By simply changing the ip, the flow of execution through the threaded sequence is altered.

Common Architecture and Primitives

Threaded code systems, particularly those based on stack-oriented languages like Forth, share common architectural features to efficiently support the execution model.

Dual Stacks: A common amenity in threaded code systems is the use of two distinct stacks:

Data Stack (Parameter Stack): Used for passing arguments between subroutines and performing calculations. Operations (like add, push) manipulate values on this stack.

Return Stack: Used by the threading mechanism to store return addresses when a subroutine itself calls other subroutines (i.e., nesting). This keeps data manipulation separate from control flow management.

Key Registers: Threaded virtual machines often utilize specific registers (even if they are just dedicated memory locations in software) to manage the execution state:

ip (Instruction Pointer): Points to the current entry in the thread sequence being executed.

rp (Return Stack Pointer): Points to the top of the Return Stack.

sp (Parameter Stack Pointer): Points to the top of the Data/Parameter Stack.

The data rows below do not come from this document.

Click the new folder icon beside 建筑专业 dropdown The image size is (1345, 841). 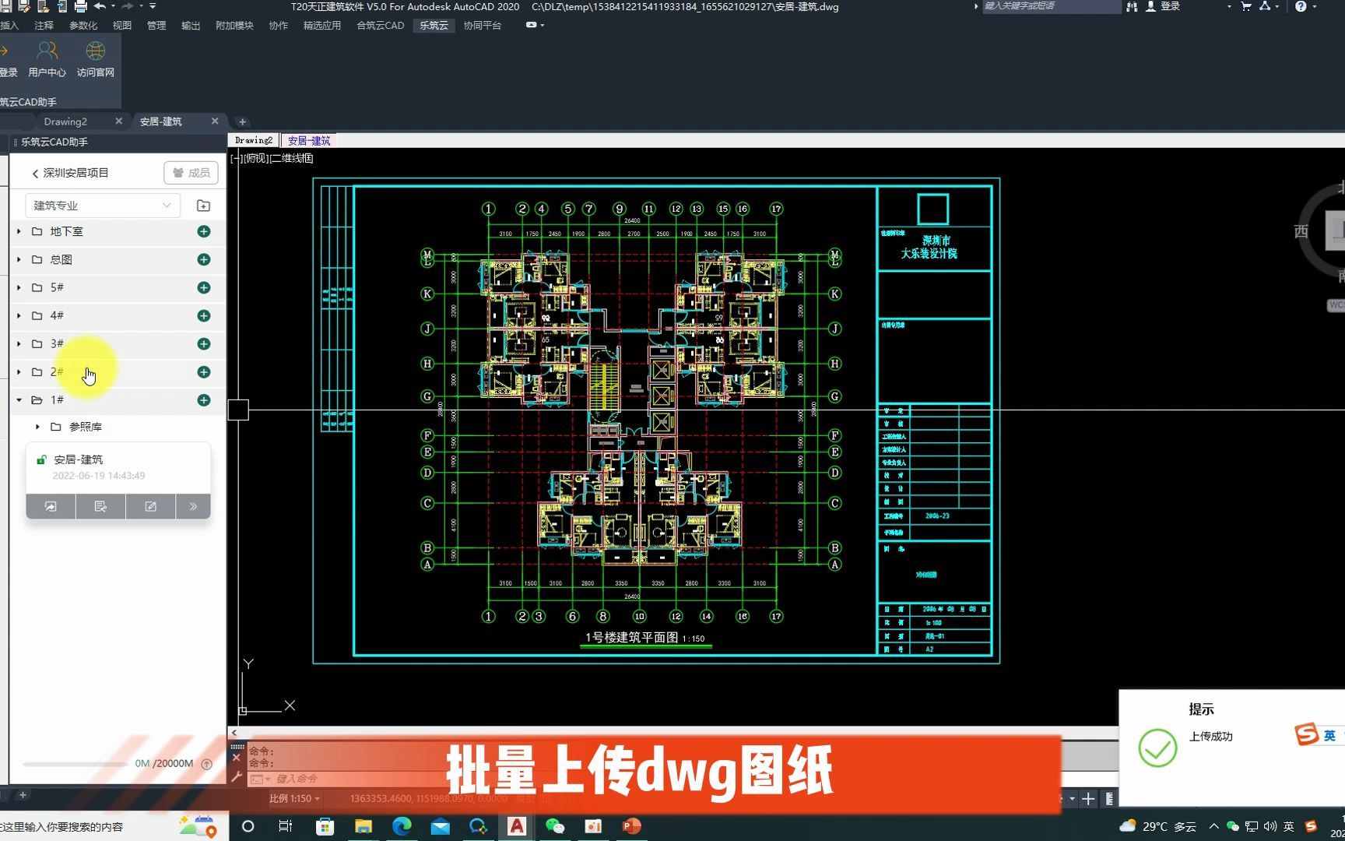203,205
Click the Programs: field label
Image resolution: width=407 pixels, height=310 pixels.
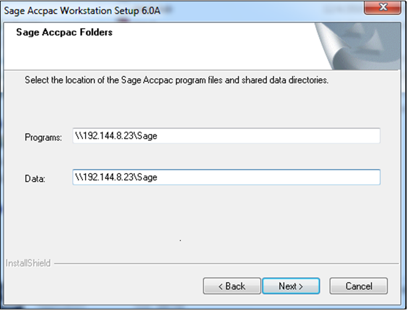[43, 137]

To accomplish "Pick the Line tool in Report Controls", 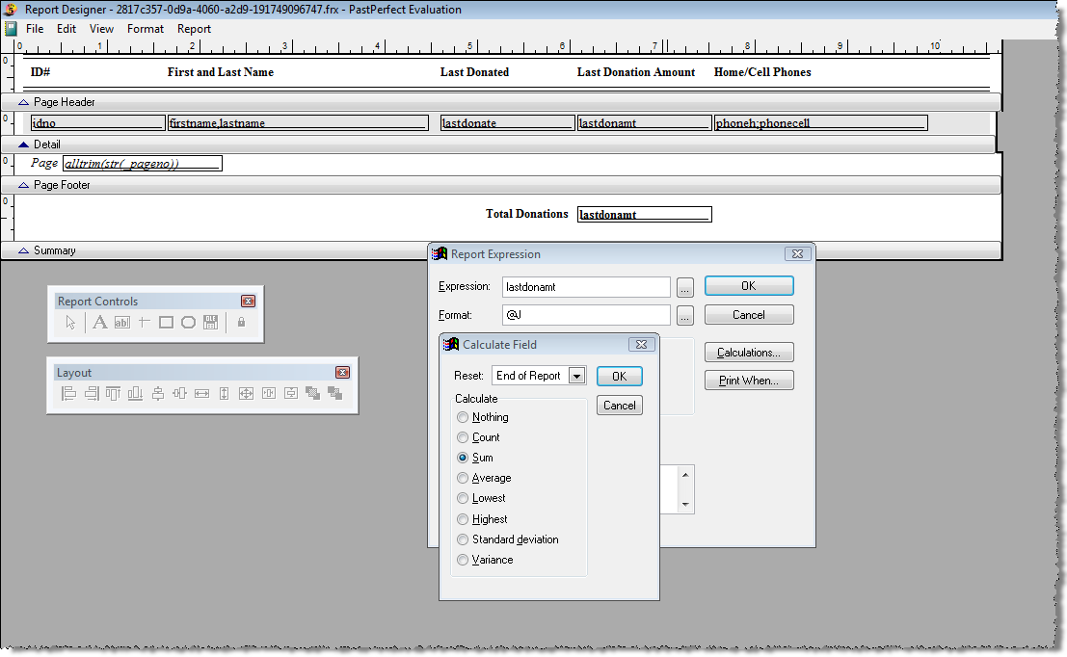I will (x=143, y=323).
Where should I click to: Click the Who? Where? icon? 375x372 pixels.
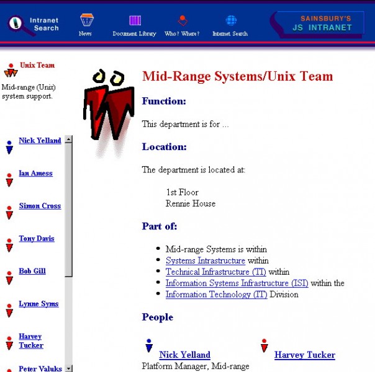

w (Work Pointer): Often used by the dispatcher or current subroutine to point to the current entry's definition or parameters (e.g., the O pointer in the ITC or RPL examples).

Core Primitives (The VM's Heartbeat): In many indirect-threaded systems, the entire complexity of the virtual machine can be distilled into just three fundamental operations:

next: The core dispatch loop. Fetches the next item from the thread ([ip]), updates ip, determines the target address ([[ip]] for ITC, using w), and jumps to it. This is the heartbeat that drives the thread.

nest (or docol): Used when a threaded "word" (subroutine) needs to execute another sequence of threaded words (a colon definition in Forth). It pushes the current ip onto the Return Stack, sets w to point to the new sequence, and jumps to next.

unnest (or ;s): Used at the end of a threaded definition. It pops the saved ip from the Return Stack back into the ip register and jumps to next. This returns control to the calling thread sequence.

These simple primitives, combined with a clean stack architecture and dedicated registers, form a surprisingly powerful basis for building complex language implementations.

Why Learn About Threaded Code Today?

While you might not write performance-critical applications using pure software-interpreted string threading, understanding threaded code offers valuable insights into:

Virtual Machine Design: It's a foundational technique for building interpreters and VMs (like those for Java, .NET, Python). Understanding threading clarifies how bytecode is dispatched and executed.
Low-Level Execution: It exposes a layer of abstraction between high-level code and raw hardware, showing how program flow can be managed through data structures (the thread) rather than just linear machine code.
Code Compaction: The principles behind token and Huffman threading are still relevant in resource-constrained environments or for highly compressed data formats.
Historical Context: It provides context for the design choices in early languages and operating systems, and the ingenuity required to work within severe hardware limitations.
Underground Connections: Concepts like Return-Oriented Programming (ROP), a technique used to exploit security vulnerabilities, effectively repurpose existing code sequences ending in returns (RET instructions) to build malicious execution "threads" – a dark echo of subroutine threading. Continuation-Passing Style (CPS) in functional programming is another related concept, managing control flow explicitly, though at a higher level.

Threaded code, though less visible in daily programming than traditional compilation or high-level scripting, remains a testament to clever low-level design and a crucial piece of understanding the diverse ways software can be structured and executed. It's a powerful pattern for achieving density and flexibility, a true "forbidden code" technique worth adding to your arsenal of programming knowledge.